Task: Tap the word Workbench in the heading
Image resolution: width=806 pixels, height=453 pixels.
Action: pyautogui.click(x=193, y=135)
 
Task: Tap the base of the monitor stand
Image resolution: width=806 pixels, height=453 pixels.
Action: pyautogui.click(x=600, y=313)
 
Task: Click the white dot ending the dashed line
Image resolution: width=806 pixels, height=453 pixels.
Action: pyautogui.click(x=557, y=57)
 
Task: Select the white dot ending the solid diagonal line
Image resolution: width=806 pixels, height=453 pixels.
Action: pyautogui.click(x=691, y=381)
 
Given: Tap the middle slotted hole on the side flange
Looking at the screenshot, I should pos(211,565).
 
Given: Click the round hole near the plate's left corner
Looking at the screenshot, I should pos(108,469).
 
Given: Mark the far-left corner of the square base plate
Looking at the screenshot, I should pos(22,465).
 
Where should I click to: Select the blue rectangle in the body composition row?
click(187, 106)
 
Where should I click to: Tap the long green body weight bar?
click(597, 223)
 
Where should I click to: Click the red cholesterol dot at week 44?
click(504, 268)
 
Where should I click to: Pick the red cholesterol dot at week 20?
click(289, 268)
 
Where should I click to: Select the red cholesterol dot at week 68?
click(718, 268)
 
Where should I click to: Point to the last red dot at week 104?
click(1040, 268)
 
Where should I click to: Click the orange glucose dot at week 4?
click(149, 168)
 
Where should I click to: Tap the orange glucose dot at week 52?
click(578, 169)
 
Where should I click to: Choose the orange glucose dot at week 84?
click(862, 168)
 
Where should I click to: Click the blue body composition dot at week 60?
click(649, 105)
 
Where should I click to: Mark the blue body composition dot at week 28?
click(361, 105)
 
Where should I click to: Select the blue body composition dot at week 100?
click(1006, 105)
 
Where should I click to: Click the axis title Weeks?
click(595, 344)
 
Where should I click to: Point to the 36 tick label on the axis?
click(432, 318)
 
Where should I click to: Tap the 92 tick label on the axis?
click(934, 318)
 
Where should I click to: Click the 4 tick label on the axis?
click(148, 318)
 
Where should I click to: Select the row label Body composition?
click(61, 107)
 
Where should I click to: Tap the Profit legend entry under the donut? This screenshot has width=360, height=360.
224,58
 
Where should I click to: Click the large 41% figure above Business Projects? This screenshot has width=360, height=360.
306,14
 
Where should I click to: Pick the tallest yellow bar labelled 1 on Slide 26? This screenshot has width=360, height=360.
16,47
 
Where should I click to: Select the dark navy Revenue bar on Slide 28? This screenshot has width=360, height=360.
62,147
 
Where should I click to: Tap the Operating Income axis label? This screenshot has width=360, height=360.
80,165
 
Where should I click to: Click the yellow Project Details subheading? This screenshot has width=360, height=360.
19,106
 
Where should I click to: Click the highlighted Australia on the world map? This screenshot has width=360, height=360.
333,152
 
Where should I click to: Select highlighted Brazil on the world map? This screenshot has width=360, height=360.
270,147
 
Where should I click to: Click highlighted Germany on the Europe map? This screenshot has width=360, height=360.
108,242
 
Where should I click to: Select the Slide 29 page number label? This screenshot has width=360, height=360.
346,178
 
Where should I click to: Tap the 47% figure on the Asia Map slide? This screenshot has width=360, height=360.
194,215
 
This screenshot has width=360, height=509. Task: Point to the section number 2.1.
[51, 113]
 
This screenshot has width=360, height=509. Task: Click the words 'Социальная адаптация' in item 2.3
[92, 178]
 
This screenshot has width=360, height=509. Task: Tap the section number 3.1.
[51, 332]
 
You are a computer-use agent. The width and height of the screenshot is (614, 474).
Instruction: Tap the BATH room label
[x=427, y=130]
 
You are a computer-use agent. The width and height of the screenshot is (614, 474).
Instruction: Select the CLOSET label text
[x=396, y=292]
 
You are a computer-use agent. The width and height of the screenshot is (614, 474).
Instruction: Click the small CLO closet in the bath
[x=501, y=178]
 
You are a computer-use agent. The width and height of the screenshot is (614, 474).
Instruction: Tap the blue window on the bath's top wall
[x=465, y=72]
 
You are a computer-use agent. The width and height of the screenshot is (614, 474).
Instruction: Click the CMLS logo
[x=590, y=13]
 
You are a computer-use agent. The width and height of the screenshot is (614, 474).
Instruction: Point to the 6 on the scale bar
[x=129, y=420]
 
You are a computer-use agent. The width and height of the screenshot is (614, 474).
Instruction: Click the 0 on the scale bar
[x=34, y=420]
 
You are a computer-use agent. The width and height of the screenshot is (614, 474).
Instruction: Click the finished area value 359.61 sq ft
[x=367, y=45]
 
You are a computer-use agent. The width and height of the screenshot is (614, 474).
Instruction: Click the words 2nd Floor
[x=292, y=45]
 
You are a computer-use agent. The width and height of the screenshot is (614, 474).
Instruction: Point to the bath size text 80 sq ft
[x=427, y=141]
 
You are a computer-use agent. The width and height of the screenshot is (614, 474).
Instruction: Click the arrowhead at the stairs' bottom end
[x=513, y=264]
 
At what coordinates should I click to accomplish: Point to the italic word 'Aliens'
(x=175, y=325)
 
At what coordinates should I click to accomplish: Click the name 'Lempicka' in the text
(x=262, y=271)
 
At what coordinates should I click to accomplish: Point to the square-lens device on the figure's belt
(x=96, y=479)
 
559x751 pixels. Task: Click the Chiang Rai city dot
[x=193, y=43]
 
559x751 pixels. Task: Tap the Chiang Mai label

========

Rewrite everything from the line containing "Task: Click the white" down to the line containing "Action: pyautogui.click(x=691, y=381)", putting "black" wherever "white" appears and leaving the rest of those lines unchanged.

COMPLETE OUTPUT:
Task: Click the black dot ending the dashed line
Image resolution: width=806 pixels, height=453 pixels.
Action: pyautogui.click(x=557, y=57)
 
Task: Select the black dot ending the solid diagonal line
Image resolution: width=806 pixels, height=453 pixels.
Action: pyautogui.click(x=691, y=381)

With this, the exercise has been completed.